■ **Problem description**
Retype every line of the material below word for word, leaving out the pictures.

Material for locating described items:
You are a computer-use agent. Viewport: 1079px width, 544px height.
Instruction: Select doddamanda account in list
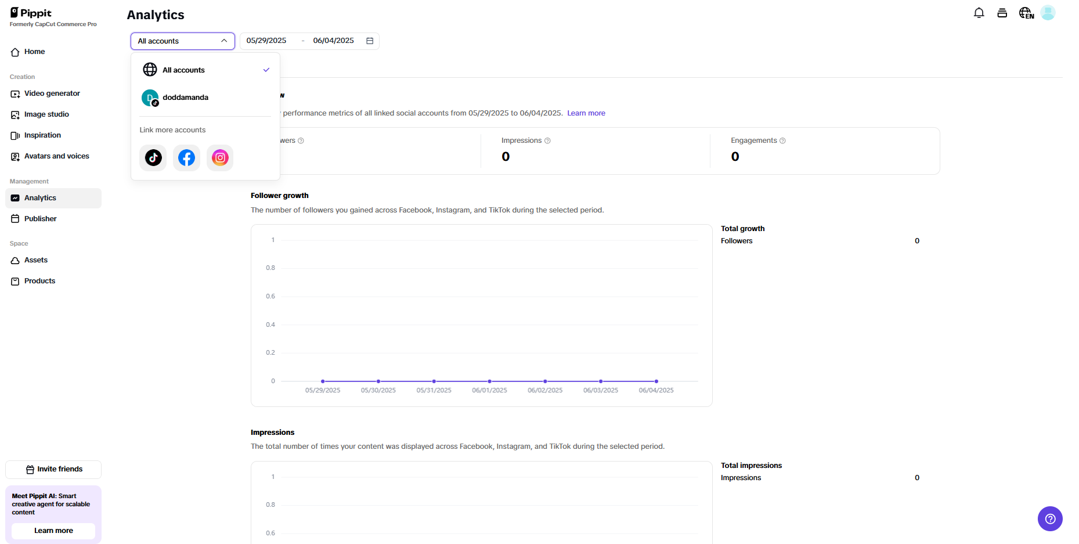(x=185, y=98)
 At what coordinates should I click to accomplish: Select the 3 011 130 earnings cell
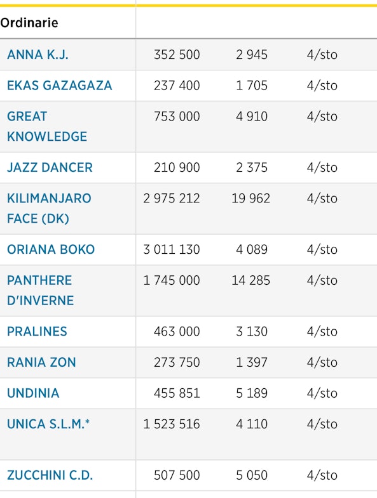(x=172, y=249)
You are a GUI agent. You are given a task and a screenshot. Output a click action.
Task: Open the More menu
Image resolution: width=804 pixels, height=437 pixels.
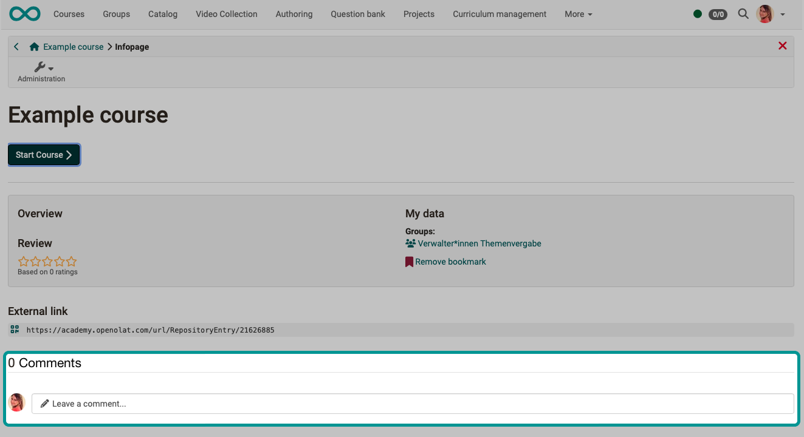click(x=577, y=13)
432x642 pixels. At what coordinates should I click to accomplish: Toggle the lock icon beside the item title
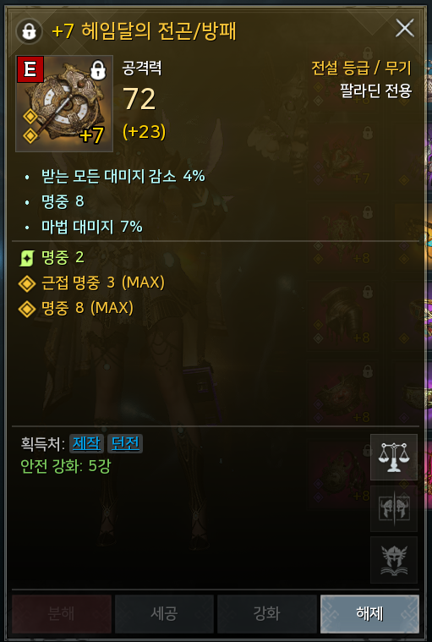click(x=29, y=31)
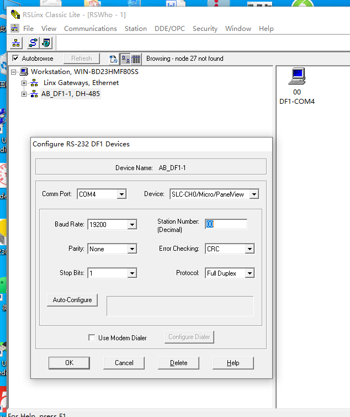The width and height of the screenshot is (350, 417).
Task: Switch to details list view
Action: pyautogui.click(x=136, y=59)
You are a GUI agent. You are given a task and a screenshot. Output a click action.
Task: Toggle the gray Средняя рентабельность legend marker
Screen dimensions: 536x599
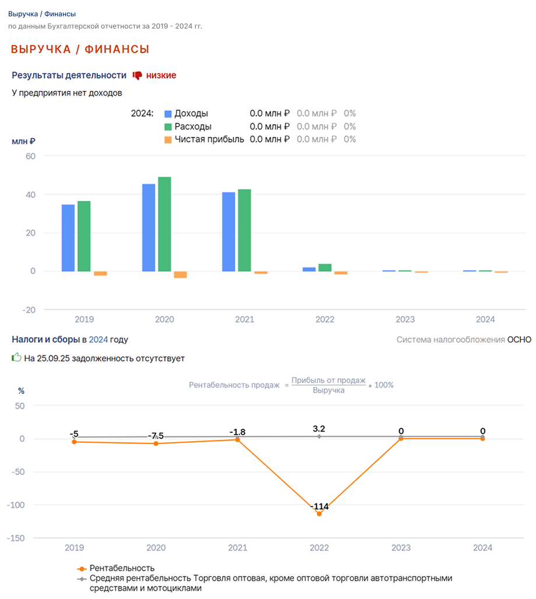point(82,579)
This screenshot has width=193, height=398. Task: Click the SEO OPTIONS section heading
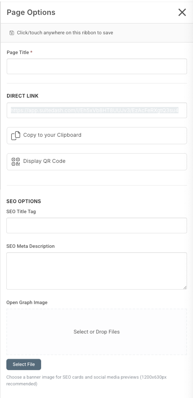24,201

■ **Finished answer**
You are a computer-use agent. Viewport: 1079px width, 544px height.
Instruction: Select doddamanda account in list
(x=185, y=98)
 At what coordinates should I click to accomplish: Select the 3 011 130 earnings cell
(x=172, y=249)
You are a GUI agent. You are given a task and a screenshot. Output a click action.
Task: Open the More menu
Image resolution: width=804 pixels, height=437 pixels.
click(x=577, y=13)
432x642 pixels. At what coordinates should I click to accomplish: Toggle the lock icon beside the item title
click(x=29, y=31)
The width and height of the screenshot is (350, 417).
Task: Switch to details list view
Action: pyautogui.click(x=136, y=59)
You are a GUI agent. You are given a task and a screenshot. Output a click action.
Task: Toggle the gray Средняя рентабельность legend marker
Screen dimensions: 536x599
point(82,579)
This screenshot has width=193, height=398. Task: Click the SEO OPTIONS section heading
24,201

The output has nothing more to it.